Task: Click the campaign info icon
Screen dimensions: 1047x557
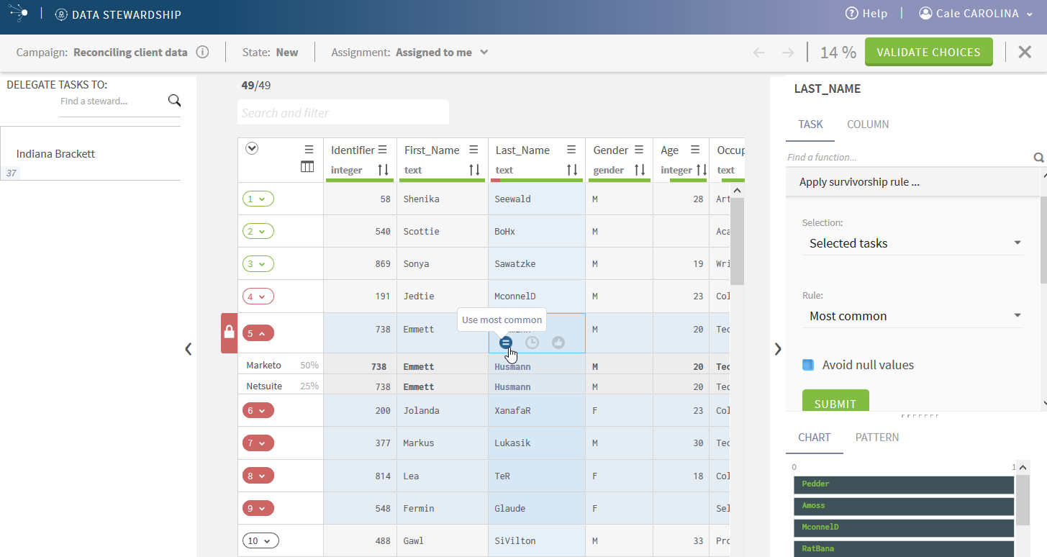Action: [x=202, y=52]
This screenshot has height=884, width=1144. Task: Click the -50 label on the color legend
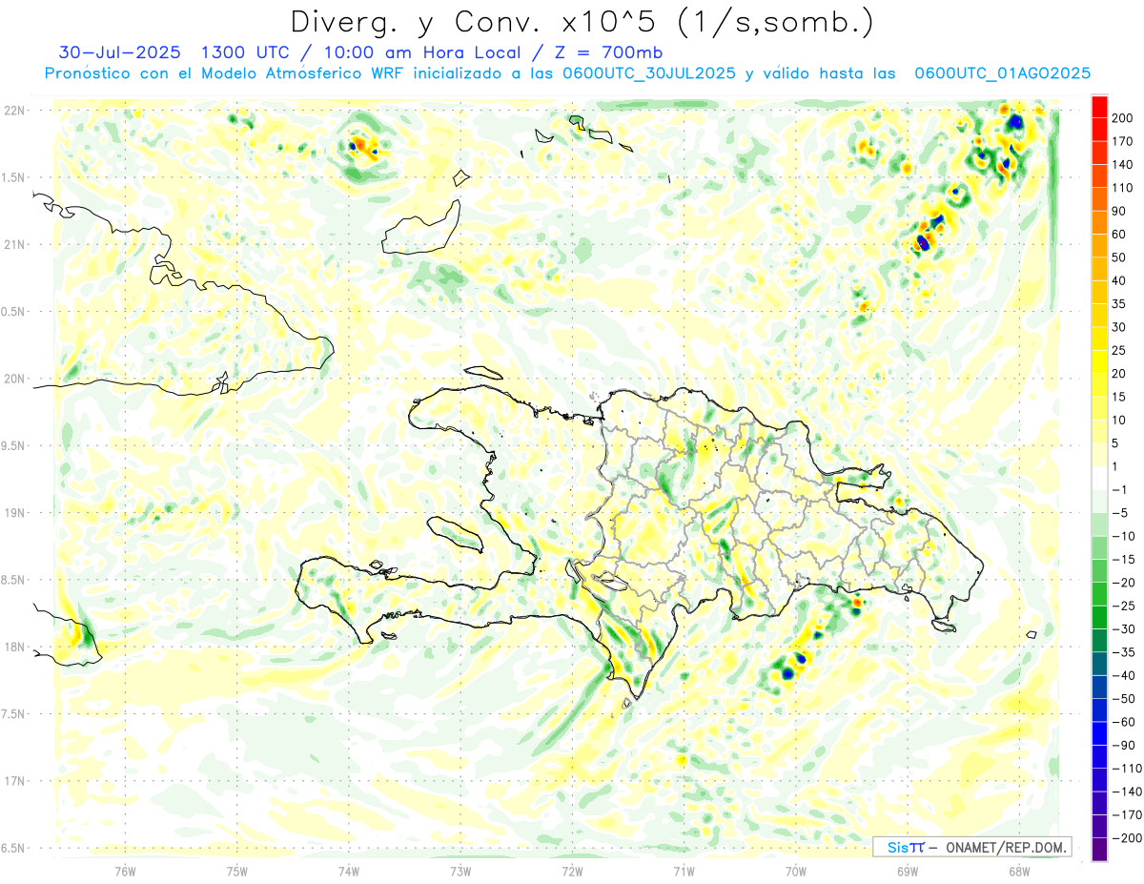[x=1121, y=698]
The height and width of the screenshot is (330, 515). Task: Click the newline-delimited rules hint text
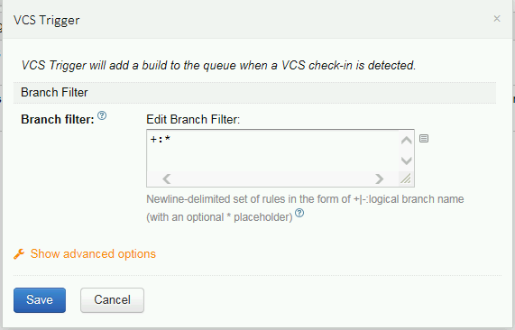305,208
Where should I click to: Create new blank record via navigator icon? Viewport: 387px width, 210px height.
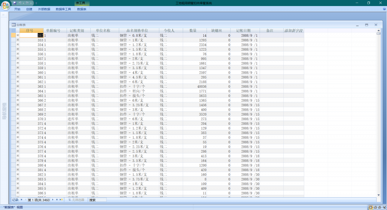tap(61, 199)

+ + + + + + +

*TASK STATEMENT*.
The line containing "This screenshot has" and every line after it, through the end of the records, are what you should retype exactly. Do not include the pictures.

*TASK SOLUTION*.
This screenshot has height=884, width=1144. Task: Click the -50 label on the color legend
[x=1121, y=698]
The height and width of the screenshot is (330, 515). Task: Click the newline-delimited rules hint text
305,208
Where should I click to: Create new blank record via navigator icon? Viewport: 387px width, 210px height.
tap(61, 199)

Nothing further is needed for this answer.